Reputation: 349
I want to filter my data for Datetime column in the format yyy-mm-dd. However, its string value and there is a timestamp associated with the date. I don't want this timestamp in my column. I am using Pyspark for it.
Format of date- 2021/09/23 09:00:00+00,
Format to be done- 2021-09-23
from pyspark.sql.functions import to_date
df = df_pyspark.withColumn("date_only",to_date(col("DateTime"))) #col name in data is DateTime
The date_only
is showing null values. How should I approach here?
Upvotes: 0
Views: 1681
Reputation: 15318
When using the fonction to_date
, you need to pass a format string. The format string can be created using the official documentation for simpleDateFormat - avaialble from the spark documentation directly.

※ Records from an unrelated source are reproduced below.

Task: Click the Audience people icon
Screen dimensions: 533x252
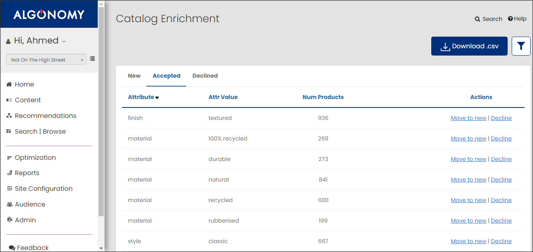Action: (x=9, y=204)
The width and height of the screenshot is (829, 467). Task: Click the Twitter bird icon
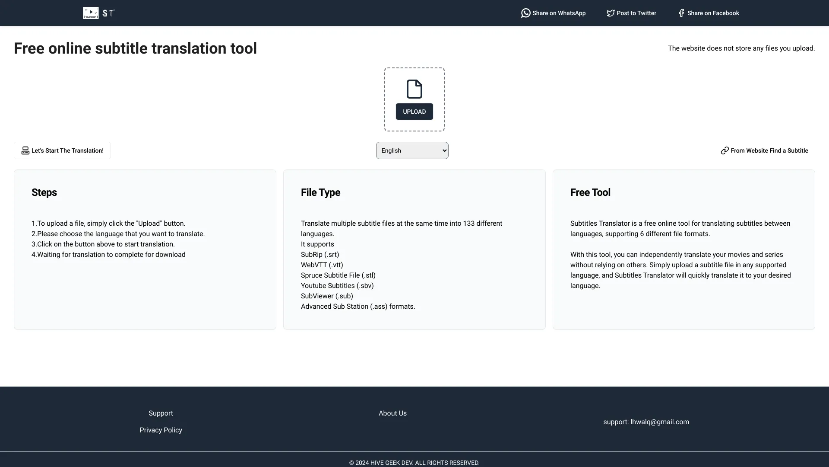click(610, 13)
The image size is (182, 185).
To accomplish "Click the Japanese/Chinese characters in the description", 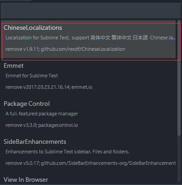I will [119, 38].
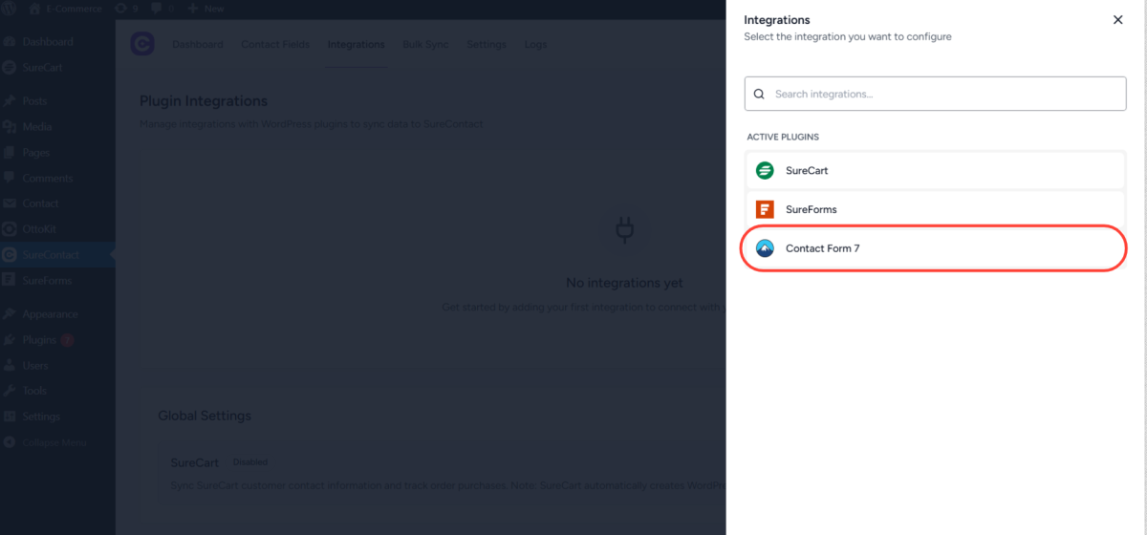Click the search magnifier icon
1147x535 pixels.
point(759,95)
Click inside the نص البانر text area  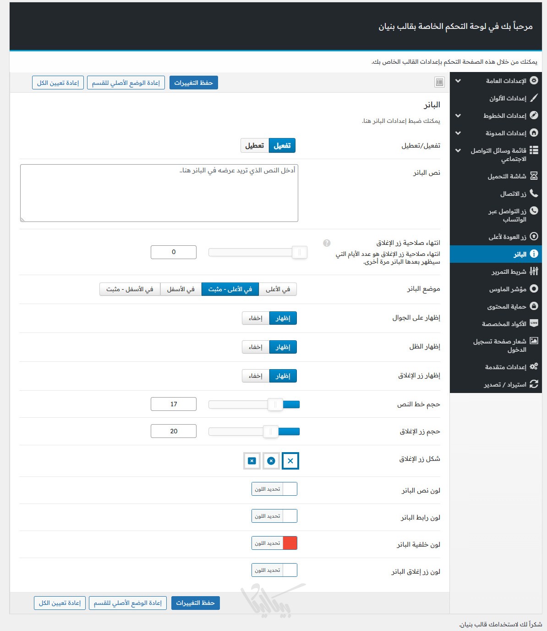pos(159,193)
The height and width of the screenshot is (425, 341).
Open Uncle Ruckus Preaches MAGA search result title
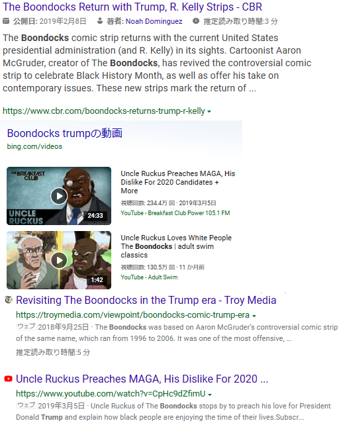(142, 379)
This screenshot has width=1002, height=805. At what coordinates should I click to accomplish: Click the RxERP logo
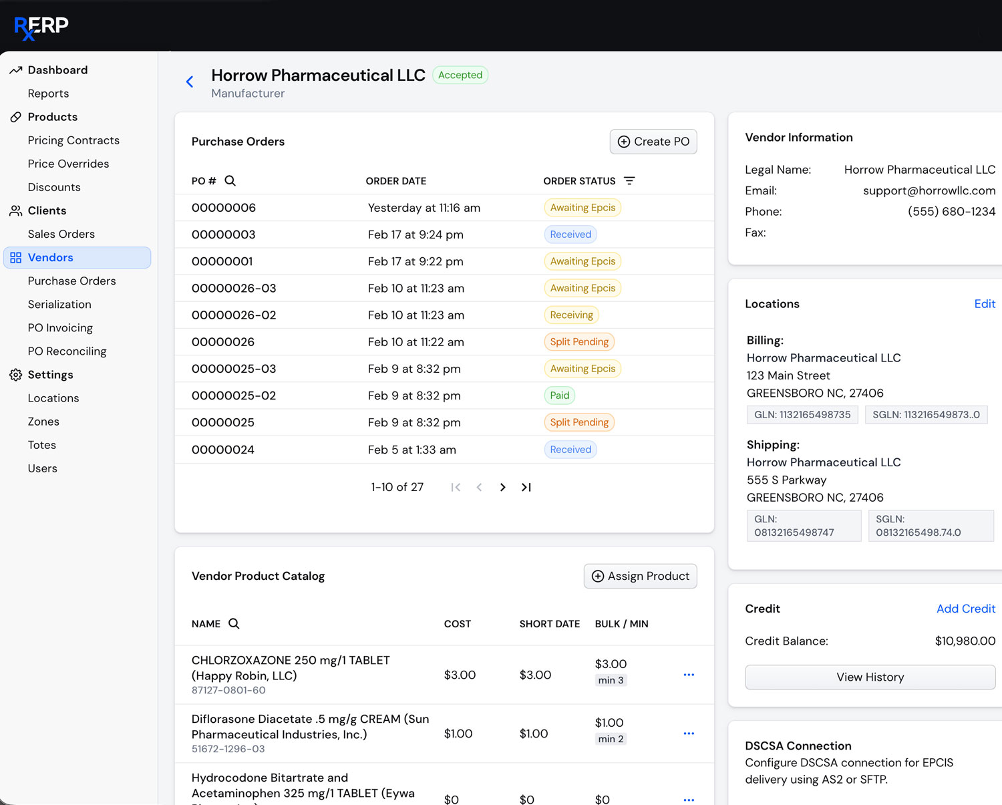coord(41,27)
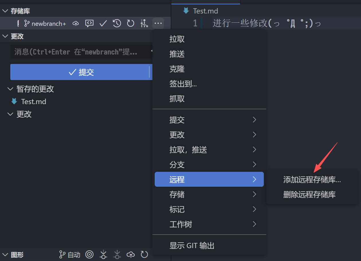Click the target icon in the graph toolbar
This screenshot has height=261, width=361.
89,255
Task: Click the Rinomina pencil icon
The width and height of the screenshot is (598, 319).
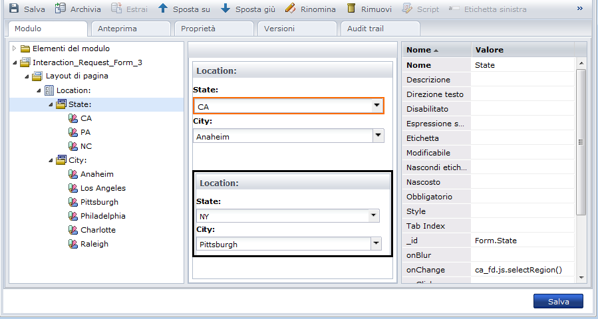Action: point(290,9)
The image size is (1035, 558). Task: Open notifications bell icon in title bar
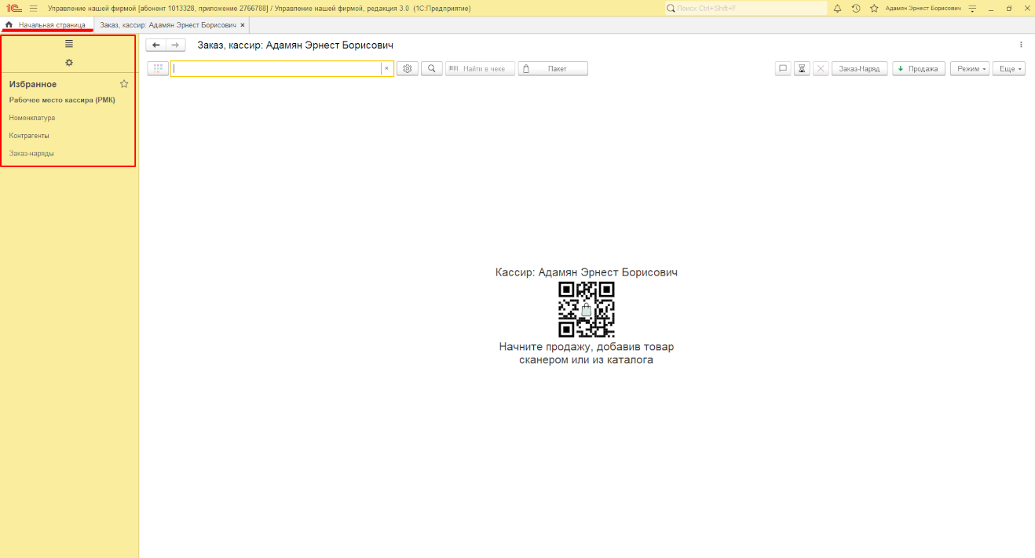pyautogui.click(x=837, y=8)
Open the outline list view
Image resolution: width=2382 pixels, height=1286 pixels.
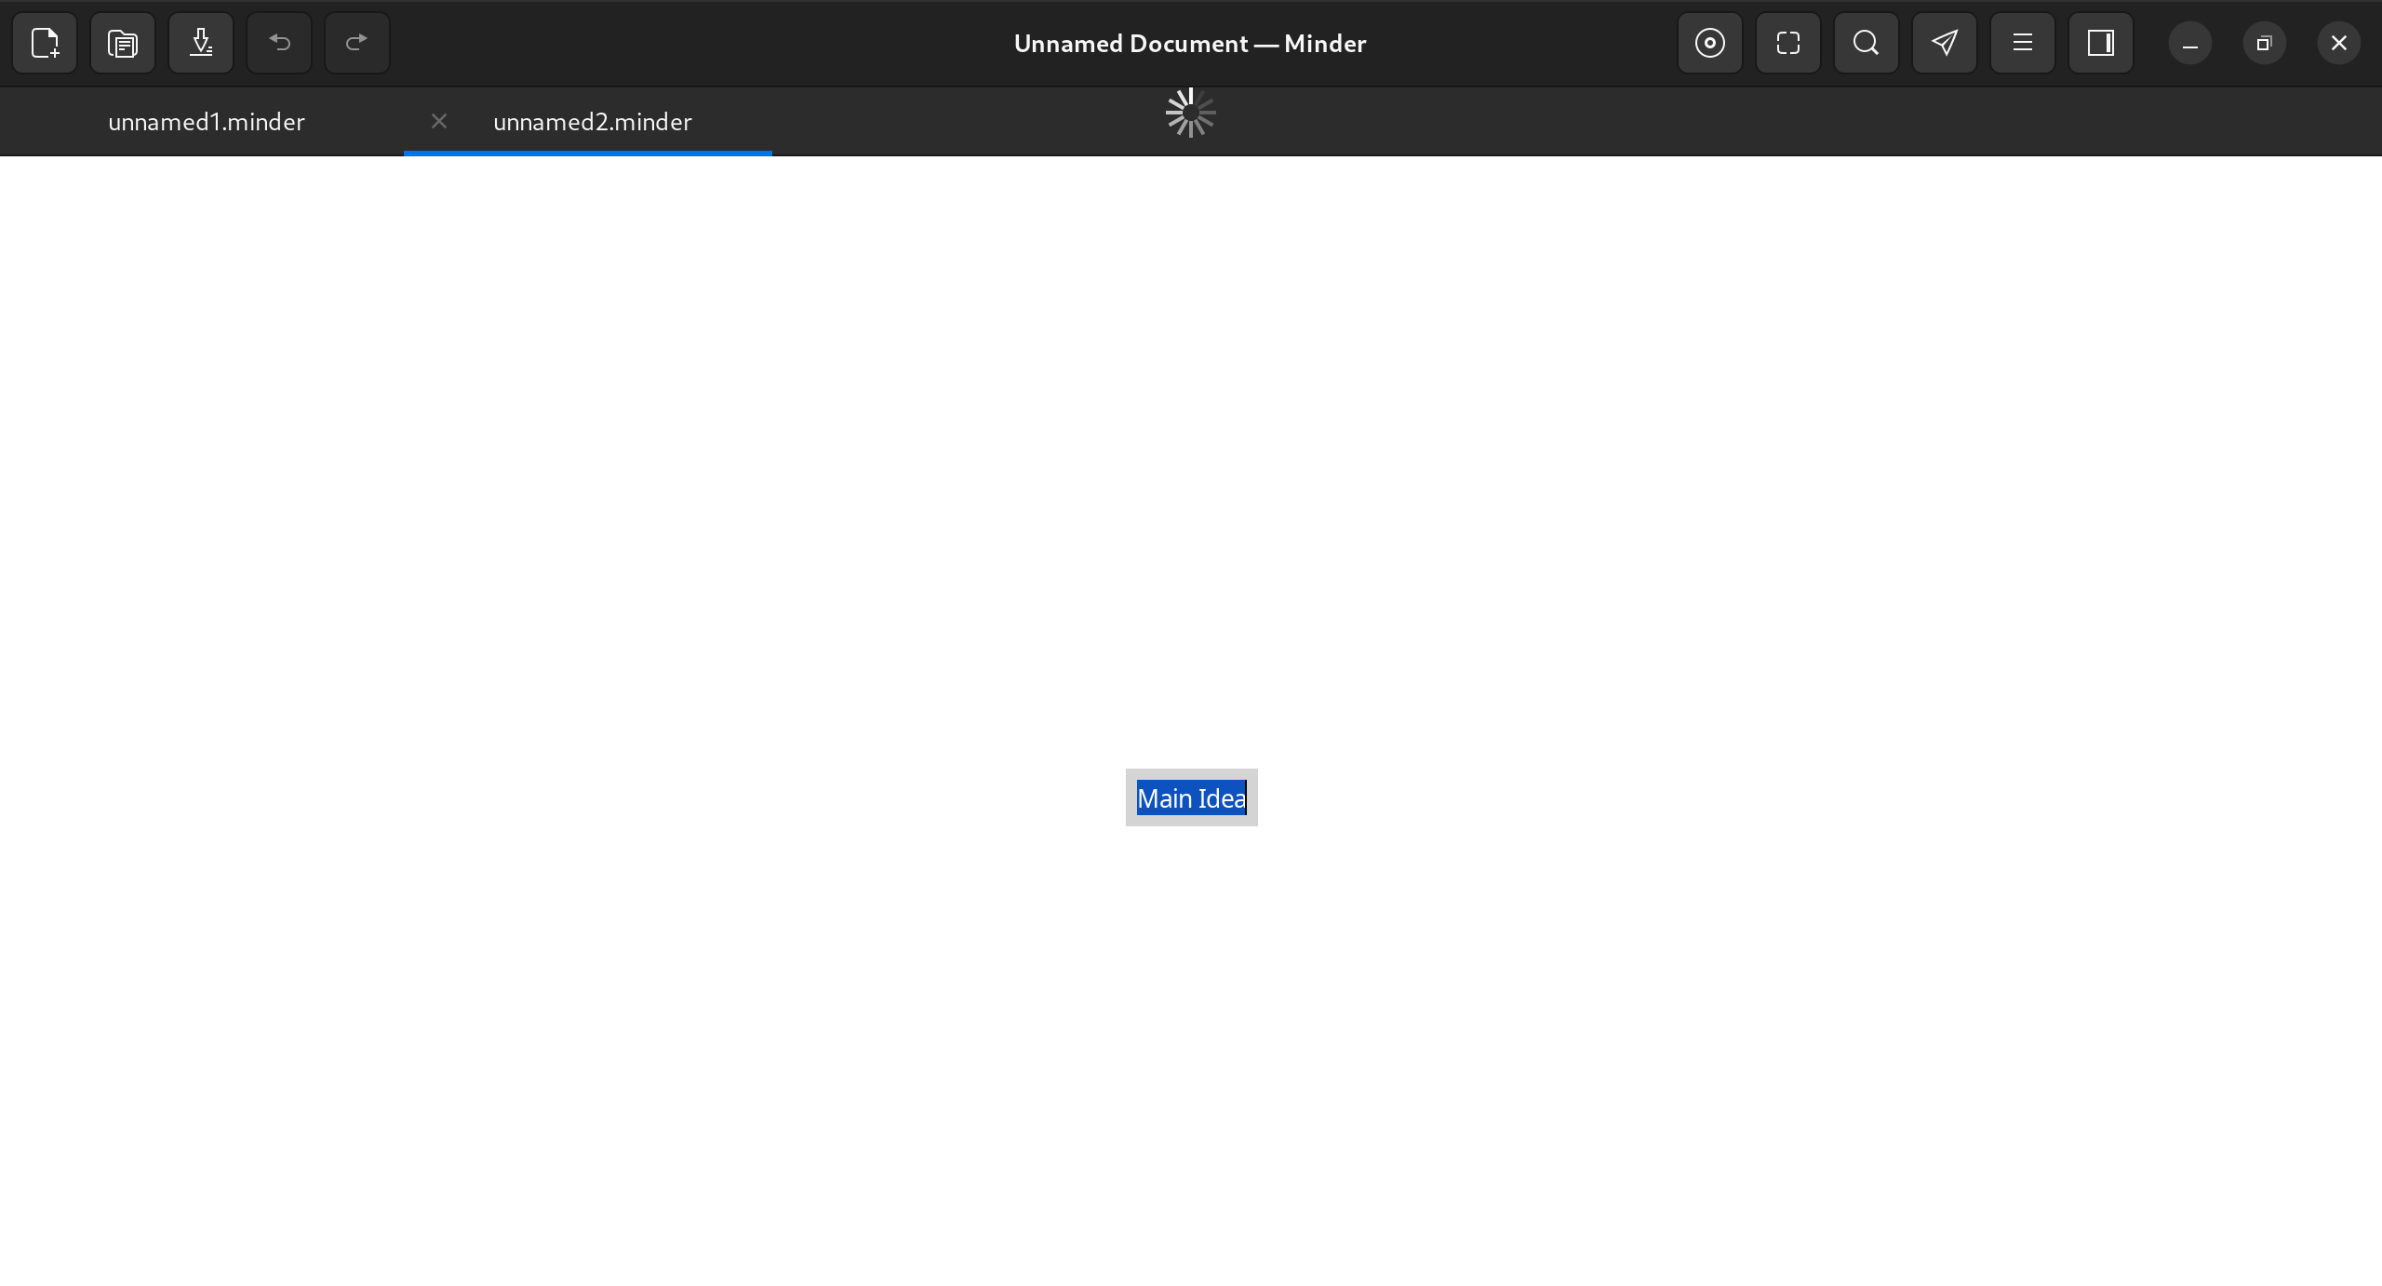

In your case, the format is yyyy/MM/dd HH:mm:ssX
:
df.withColumn("t", F.to_date("datetime", "yyyy/MM/dd HH:mm:ssX")).show(truncate=False)
+----------------------+----------+
|DateTime |t |
+----------------------+----------+
|2021/09/23 09:00:00+00|2021-09-23|
+----------------------+----------+
you can then filter on the date :
df.where(F.to_date("datetime", "yyyy/MM/dd HH:mm:ssX") == "2021-09-23").show()
+--------------------+
| DateTime|
+--------------------+
|2021/09/23 09:00:...|
+--------------------+
Upvotes: 1